- Arbeitsauftrag A
Prüfe, ob die folgenden Aussagen mit dem Text über die Evakuierung aus Indien übereinstimmen. Antworte jeweils mit Ja oder Nein und zitiere die entscheidenden Worte des Textes wörtlich: (i) Ab Mitte März 2020 schlossen praktisch alle Länder ihre Grenzen. (ii) Die meisten Reisenden wollten auf unbestimmte Zeit im Gastland bleiben. (iii) Ende März 2020 warteten Hunderte Gestrandete auf dem Rasen der deutschen Botschaft in Neu Delhi auf die Evakuierung.
- Arbeitsauftrag B
Schreibe aus dem Text über die Evakuierung aus Indien den Abschnitt wörtlich heraus, der bei „Ab Mitte März“ beginnt und bei „der Fremde ausharren.“ endet.

Auf dem Boden der deutschen Botschaft in New Delhi, 25.3.20. Foto: Mark Engeler

Hunderte Gestrandete lagen Ende März 2020 auf dem Rasen der deutschen Botschaft in Neu Delhi und warteten auf die Evakuierung. Einer von ihnen war der Autor und nicht nur wegen der Hitze lief ihm der Schweiß aus den Poren

Ab Mitte März 2020 verursachte die aufkommende Corona-Pandemie um den ganzen Erdball den Ausnahmezustand. Praktisch alle Länder schlossen ihre Grenzen und verhängten Lockdowns. Expats, Reisende und Touristen weltweit kamen unter starken Druck, ihren Aufenthalt schleunigst zu beenden. Verständlicherweise wollten die meisten nicht auf unbestimmte Zeit in der Fremde ausharren.

Doch die Initiative, das Gastland zu verlassen, ging nicht immer nur von den Reisenden selbst aus. In manchen Fällen wurden sie aktiv aufgefordert, das Land zu verlassen oder sogar dazu genötigt und gezwungen. Und das vermutlich nirgendwo so häufig und nachdrücklich wie in Indien [1].

Für viele Indien-Liebhaber, Kenner und Dauerbewohner war das eine ganz neue Facette ihres Gastlandes. Natürlich, Fremdenfeindlichkeit und Rassismus sind in jedem Land und in jeder Gesellschaft mehr oder weniger offen vorhanden. Und in der Anfangsphase von Corona kam es weltweit zu Gewalttaten gegen Fremde, die von "außen" (wo auch immer) das Virus ins Land gebracht haben sollten.

Aber das Verhalten der indischen Regierung und Bevölkerung hatten eine eigene Qualität. Reisende flohen vor dem herannahenden Virus. Aber mindestens so sehr fürchteten sie sich vor dem, was sie erwarten könnte, wenn sie nicht die nächste Möglichkeit ergriffen, das Land zu verlassen. Diese Vorahnung ließ den Autor in Schweiß ausbrechen – in Angstschweiß.

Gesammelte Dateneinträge
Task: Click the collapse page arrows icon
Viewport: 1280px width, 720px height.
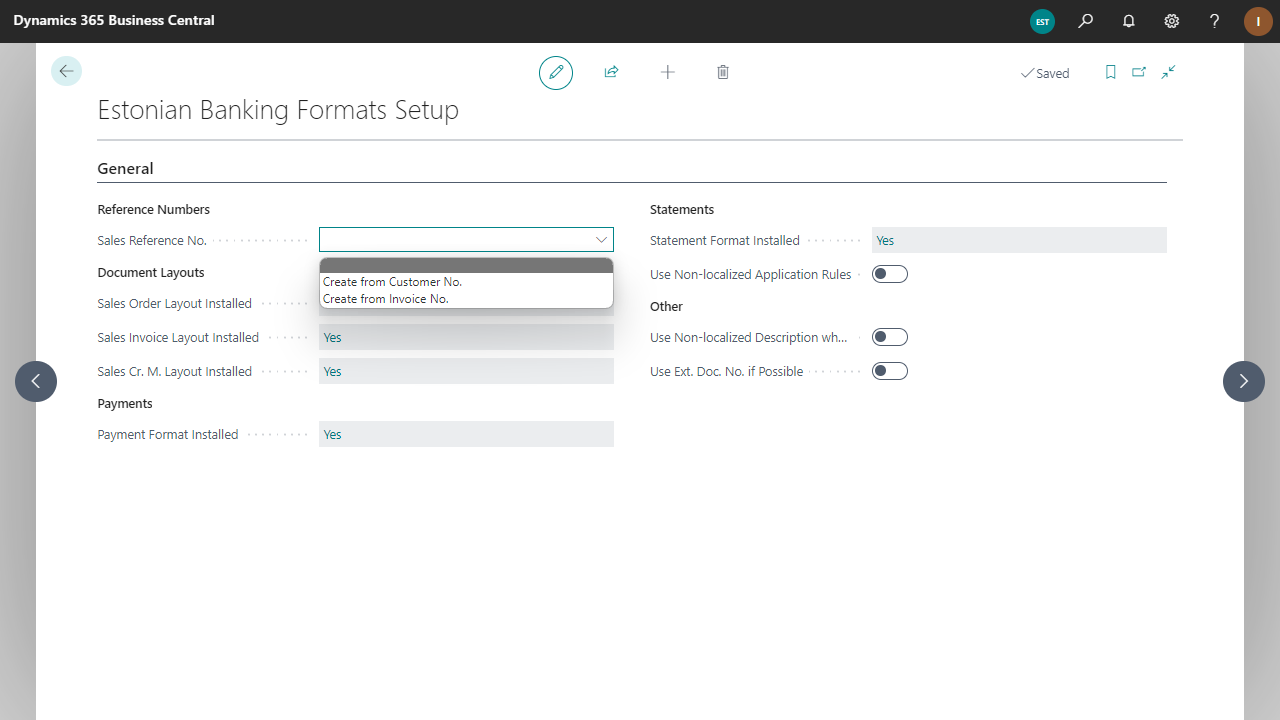Action: [x=1168, y=72]
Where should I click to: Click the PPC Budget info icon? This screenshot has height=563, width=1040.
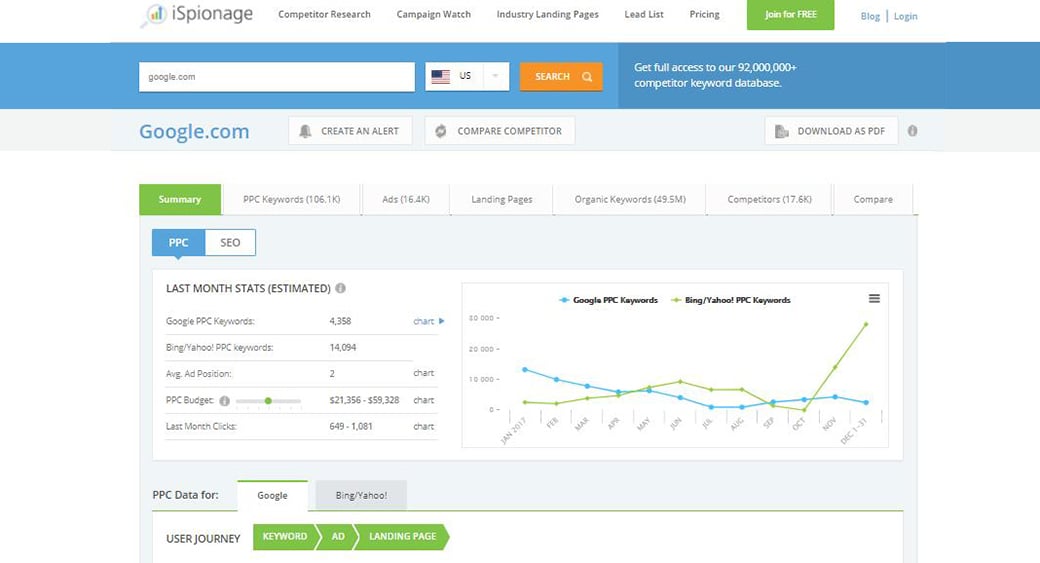[x=224, y=400]
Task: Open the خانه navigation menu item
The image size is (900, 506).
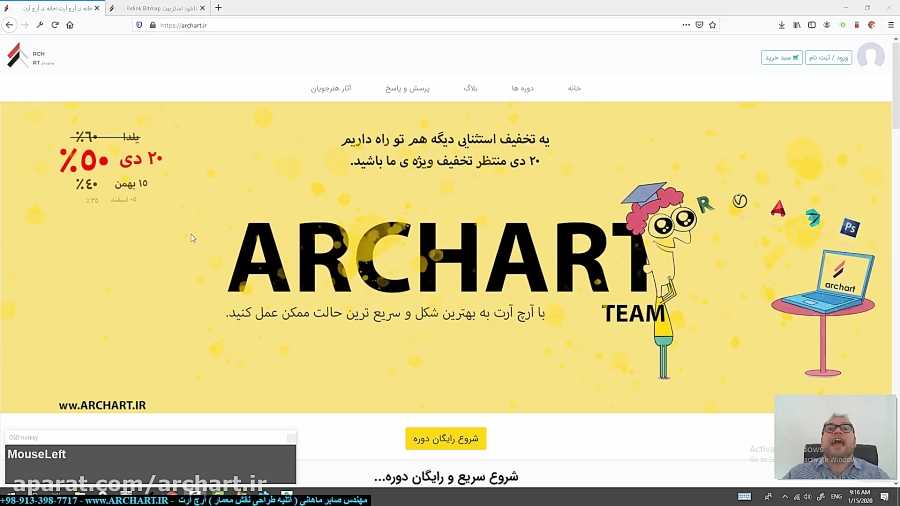Action: pyautogui.click(x=574, y=88)
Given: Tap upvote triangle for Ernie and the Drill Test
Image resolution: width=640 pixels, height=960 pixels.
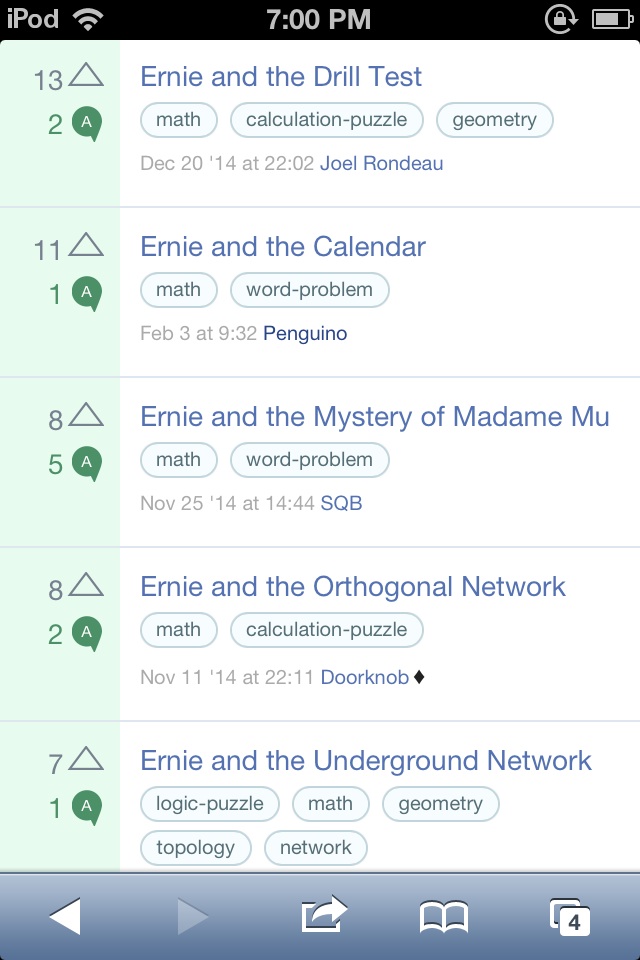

- Ausgabe A
(i) Ja: „Praktisch alle Länder schlossen ihre Grenzen und verhängten Lockdowns.“
(ii) Nein: „Verständlicherweise wollten die meisten nicht auf unbestimmte Zeit in der Fremde ausharren.“
(iii) Ja: „Hunderte Gestrandete lagen Ende März 2020 auf dem Rasen der deutschen Botschaft in Neu Delhi und warteten auf die Evakuierung.“

- Ausgabe B
Ab Mitte März 2020 verursachte die aufkommende Corona-Pandemie um den ganzen Erdball den Ausnahmezustand. Praktisch alle Länder schlossen ihre Grenzen und verhängten Lockdowns. Expats, Reisende und Touristen weltweit kamen unter starken Druck, ihren Aufenthalt schleunigst zu beenden. Verständlicherweise wollten die meisten nicht auf unbestimmte Zeit in der Fremde ausharren.